I know I’m not alone in this, and I know I’m capable of muffling and rewiring that impulse. But that knowledge and capacity doesn’t change my default setting, which is to fill the emptiness with activities and entertainments.
I find this subconscious nudge away from boredom is particularly pronounced and pernicious when I’ve made some kind of change to my environment and norms.
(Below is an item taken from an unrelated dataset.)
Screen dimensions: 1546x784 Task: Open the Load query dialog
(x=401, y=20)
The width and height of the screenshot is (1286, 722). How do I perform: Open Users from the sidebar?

When I’ve moved to a new physical location, for instance, or when my work or exercise habits have undergone a substantial collection of tweaks, my determination to recalibrate things in a positive, prolific, healthful, and sustainable way often results in a jam-packed calendar that leaves little room for intellectual and psychological flex time: periods in which it is understood that I’ll do little or nothing, which gives my brain some breathing room and provides permission to not go go go for a spell, and to be okay with that.
You don’t have to be a workaholic to succumb to the seductive momentum of “doing things.”
Spacing out with something on Netflix or a podcast playing in the background is arguably just as much an activity as doing paid work, going for a run, or having a chat with a friend.
The distinction here is that being bored is actually a little bit psychologically distressing, and most of us have reflexes that help guide us away from that kind of distress.
Being bored on a semi-regular basis, though, can force us to flex our imaginations, dig deeper than we would otherwise be compelled to dig into personal issues and persistent, just-below-the-surface concerns, and unspool overwrought, overworked neurons.
There’s evidence that experiencing periodic spans of boredom is psychologically healthful: exercising and amplifying our capacity for focus, creativity, self-control, and our taste for novelty.
But my own anecdotal experience is why I try to catch myself when I fail to work periods of nothingness into a recently updated schedule.
I notice benefits to my thinking and mood when I allow myself to be bored for even five or ten minutes a day; it feels similar to but different from what I gain from meditation, and I notice its absence in the same way I notice when I’ve (for whatever reason) failed to maintain a consistent exercise routine.
I’ve also found that if I’m ever stuck in a truly unmotivated, don’t-feel-like-doing-anything mindset, consciously forcing myself to do nothing at all—to sit in my own head for a while—makes my brain crave stimulation, which then often results in a period of enthusiastic focus and activity.
Some people have boredom-inducing forcing functions built into their lives, because of the nature of their work, home life, or some other variable that leaves them with periods of nothingness that are tricky or impossible to fill with any kind of typical activity.
Something to consider, if that’s you, is trying to lean into that boredom a bit—just for a while—to see if it adds something to your non-bored moments (as opposed to psychologically struggling against the boredom, and doing everything you can to fill those moments with your smartphone or a magazine or whatever else).
Boredom isn’t pleasant, but it can be counterintuitively, holistically productive, at times.